Internet Explorer : une faille critique pour toutes les versions

Encore une fois : attention aux sites visités 85
La semaine dernière, Microsoft a publié les bulletins de sécurité du mois de décembre. Il s’agissait d’un record, puisque selon la version de Windows, on pouvait corriger jusqu’à 28 failles de sécurité. Toutefois, peu de temps après la publication, il est apparu qu’une faille dans Wordpad n’avait pas été corrigée. Il en est de même pour certaines versions d’Internet Explorer.

ie8

Un autre bulletin a donc été mis en ligne pour avertir les professionnels de l’informatique du comment du pourquoi. Les versions touchées d’Internet Explorer sont les suivantes :
  • Internet Explorer 5.01 Service Pack 4
  • Internet Explorer 6 Service Pack 1
  • Internet Explorer 7
  • Internet Explorer 8 Bêta 2
Toutes les versions de Windows bénéficiant d’un support technique sont touchées :
  • Windows XP Service Pack 2
  • Windows XP Service Pack 3
  • Windows Server 2003 Service Pack 1
  • Windows Server 2003 Service Pack 2
  • Windows Vista
  • Windows Vista Service Pack 1
  • Windows Server 2008
La faille se situe au niveau du traitement de certaines données XML et peut conduire à la fermeture du navigateur qui reste alors dans un état non sécurisé.
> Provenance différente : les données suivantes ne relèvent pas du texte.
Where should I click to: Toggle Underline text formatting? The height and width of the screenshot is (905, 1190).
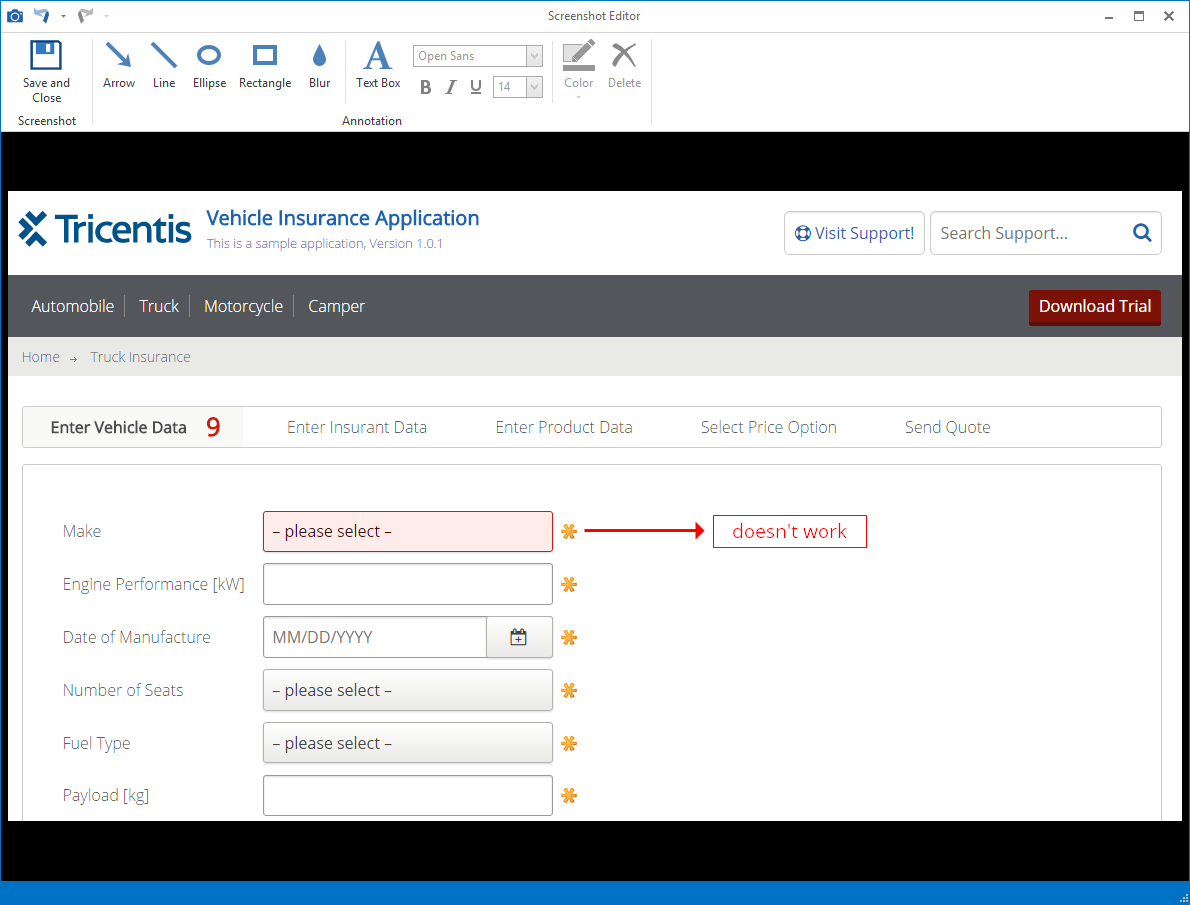[476, 87]
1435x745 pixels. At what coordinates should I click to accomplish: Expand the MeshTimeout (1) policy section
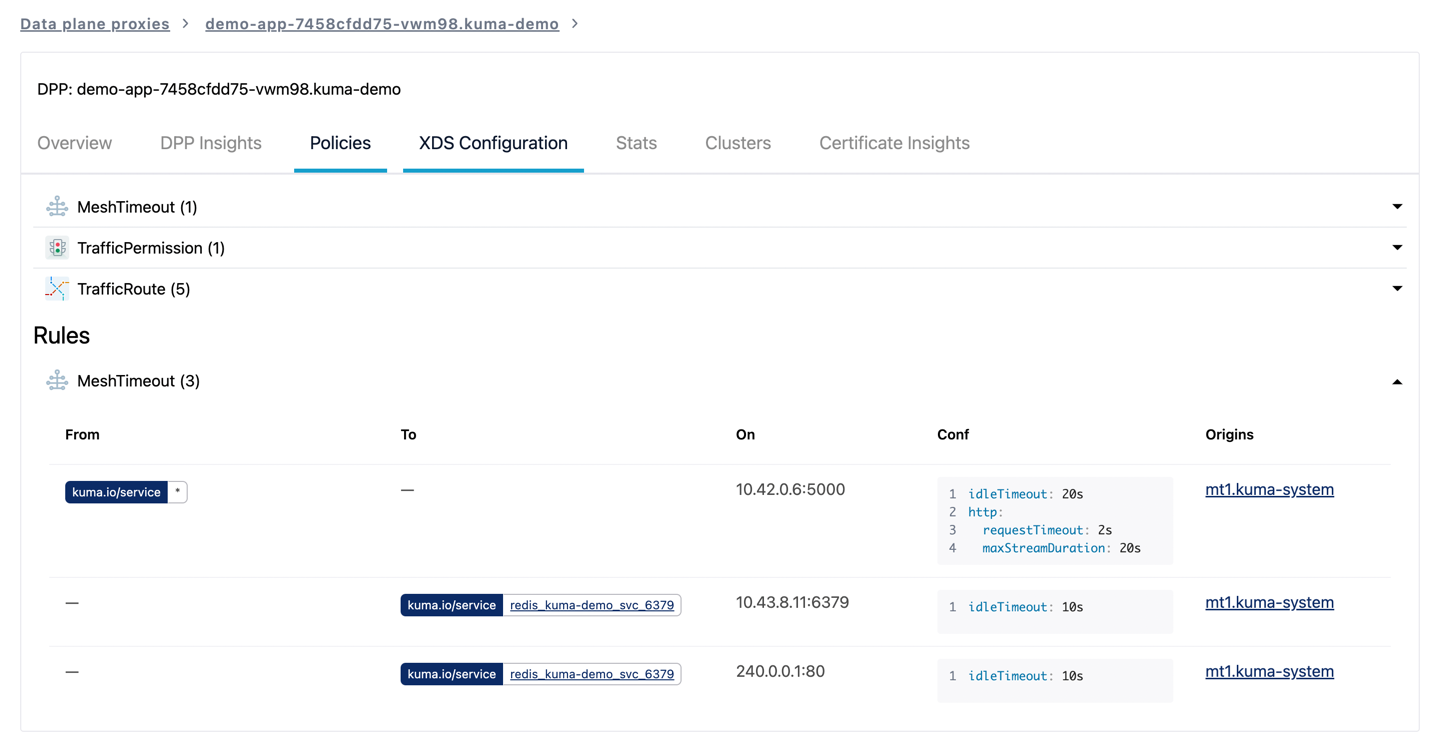click(x=1397, y=206)
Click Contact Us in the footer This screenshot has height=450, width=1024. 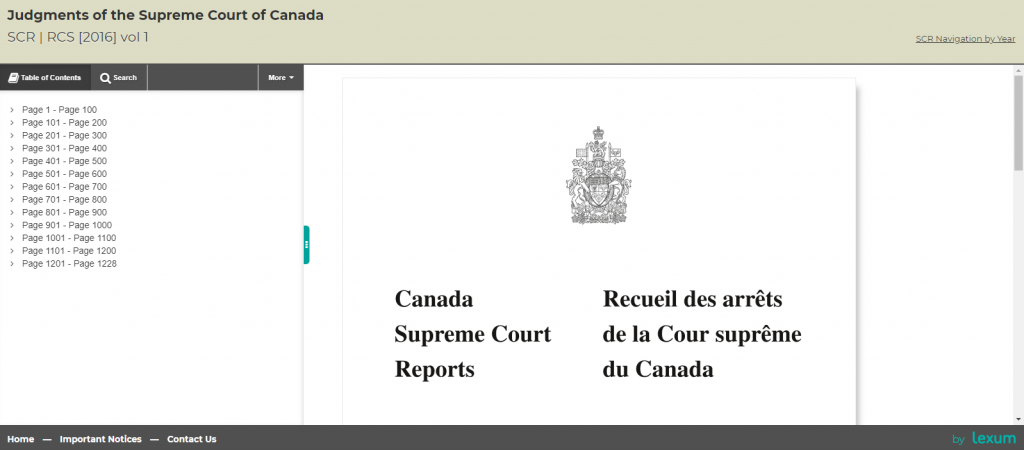click(x=191, y=439)
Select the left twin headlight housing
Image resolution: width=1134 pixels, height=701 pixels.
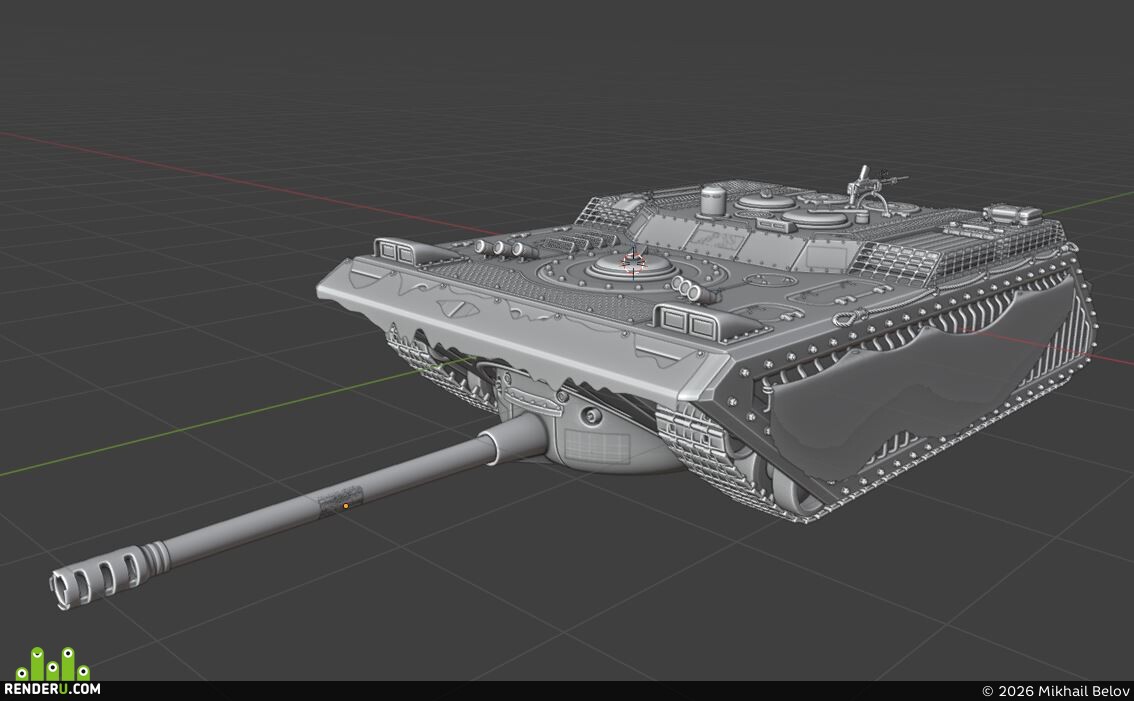coord(398,252)
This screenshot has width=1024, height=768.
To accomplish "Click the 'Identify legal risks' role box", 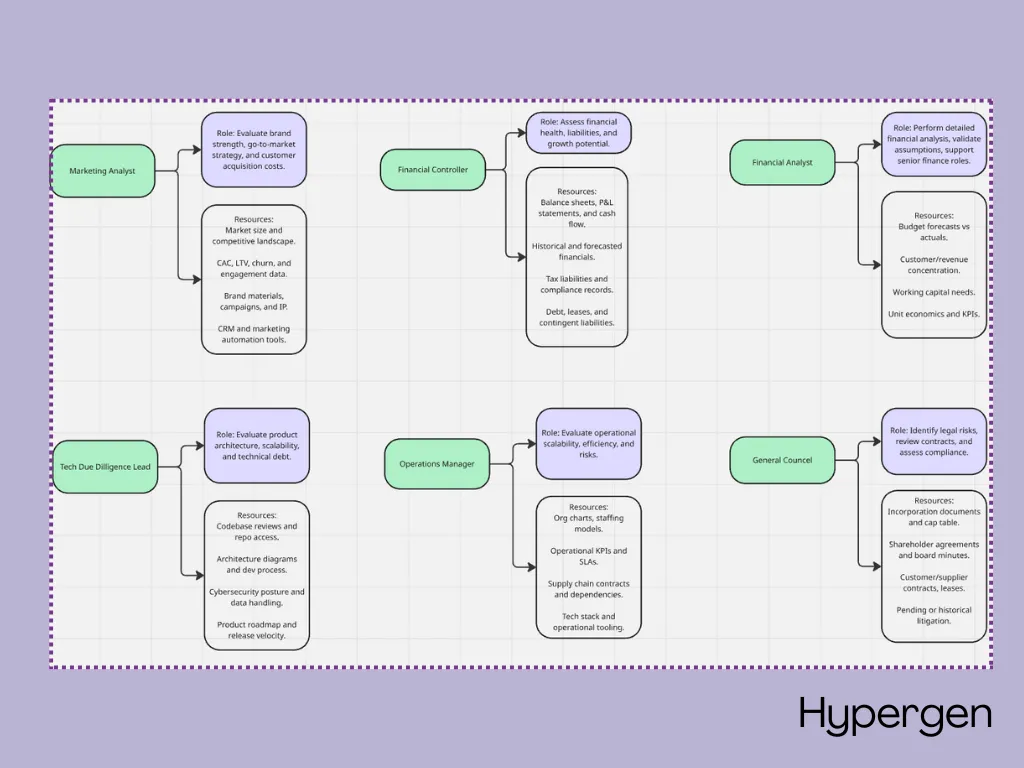I will [934, 441].
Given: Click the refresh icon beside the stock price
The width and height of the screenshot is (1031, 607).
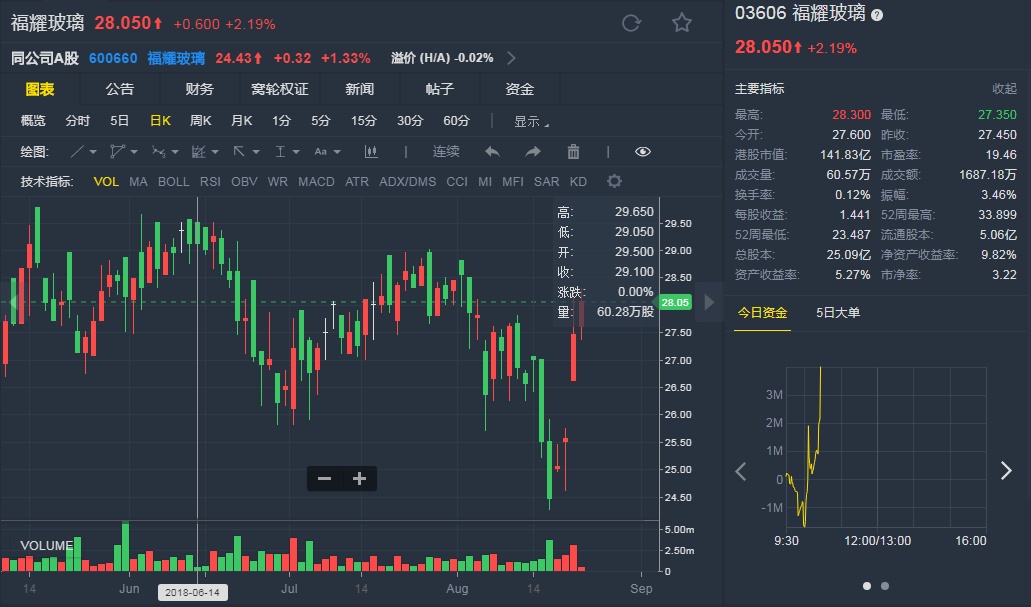Looking at the screenshot, I should (x=631, y=23).
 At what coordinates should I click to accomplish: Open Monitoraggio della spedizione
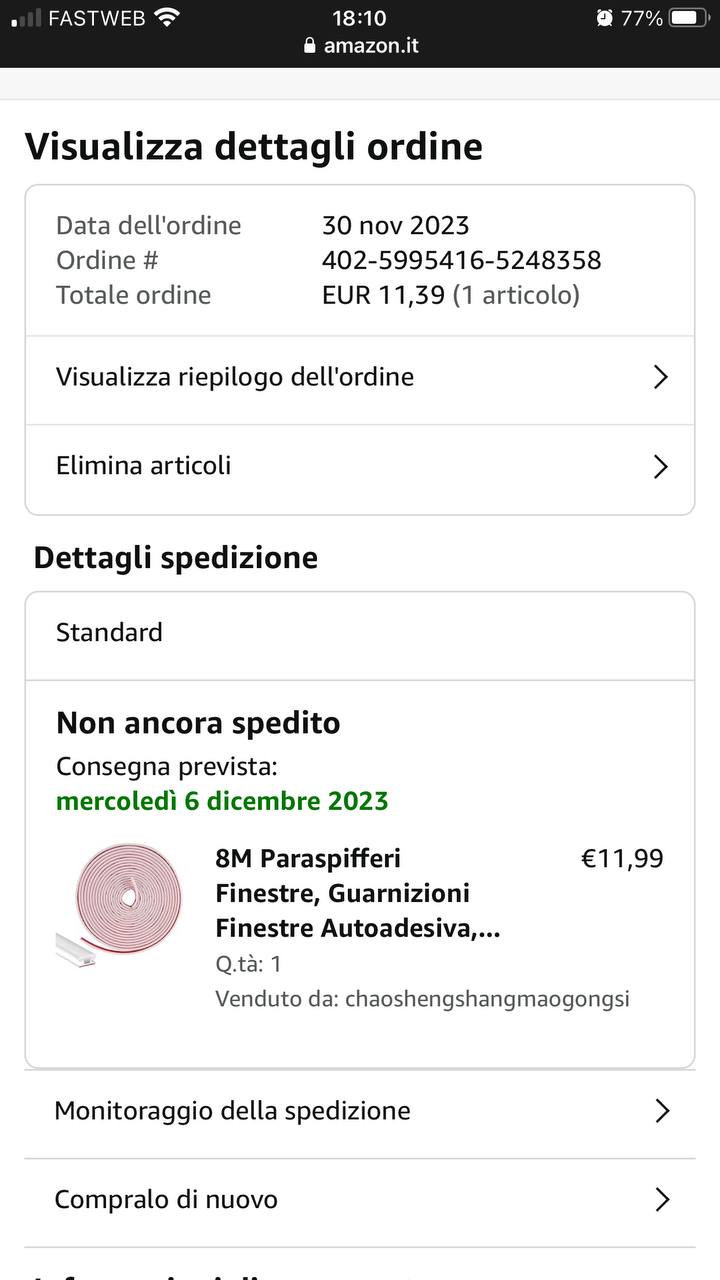(x=233, y=1110)

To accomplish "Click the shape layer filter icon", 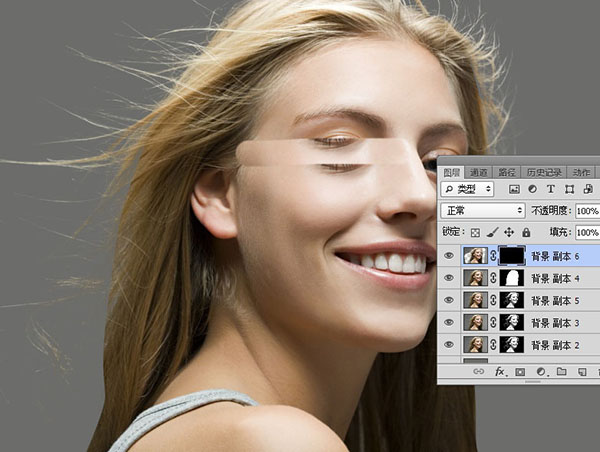I will click(x=569, y=189).
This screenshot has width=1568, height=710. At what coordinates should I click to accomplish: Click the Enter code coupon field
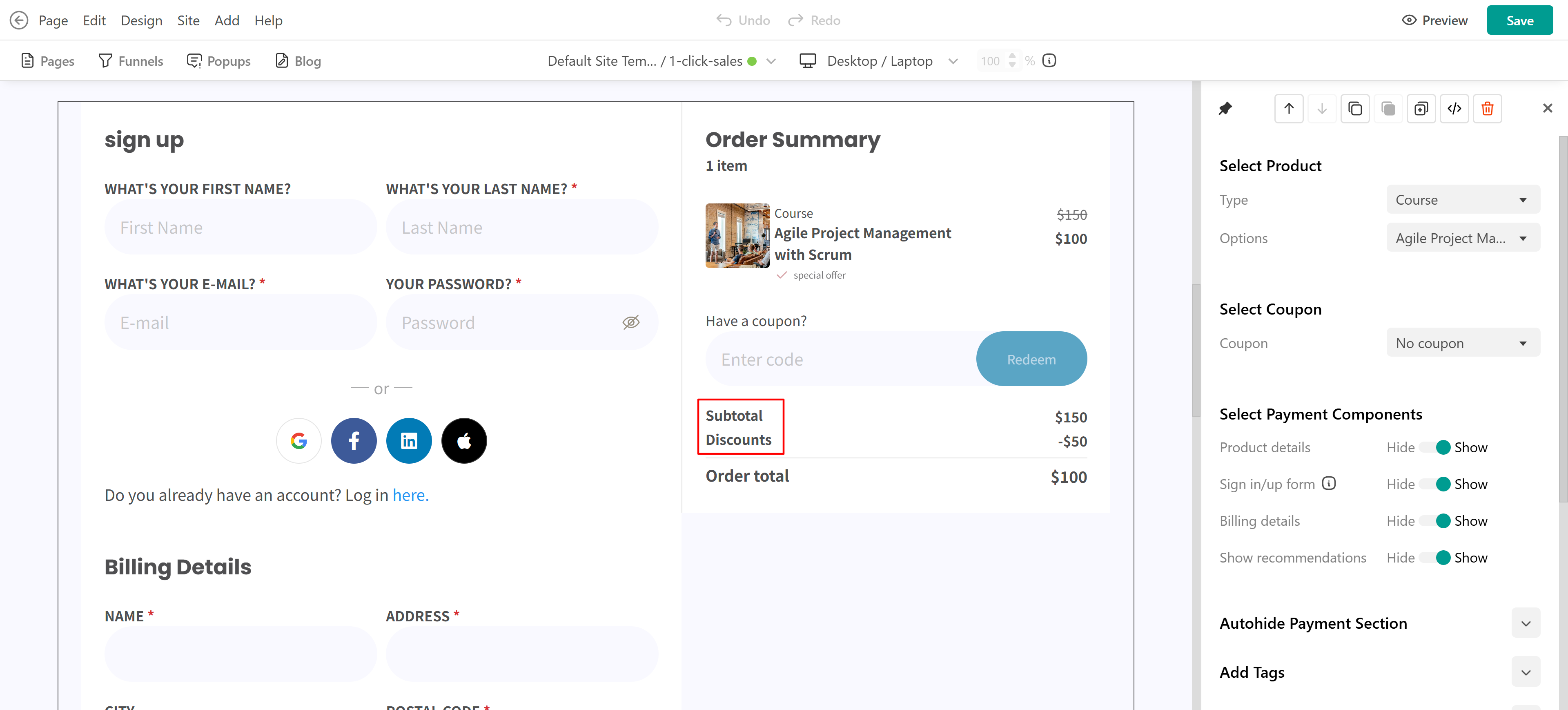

Au maximum, l’exploitation de la faille, qui existe déjà selon Microsoft, conduit l’attaquant à obtenir les mêmes droits que l’utilisateur. Si celui-ci bénéficie d’un compte standard, la machine sera moins impactée qu’avec un compte administrateur. De même, sous Vista et Windows Server 2008, le mode protégé limitera les dégâts.

Comme pour la faille sur Wordpad, Microsoft indique travailler à une solution.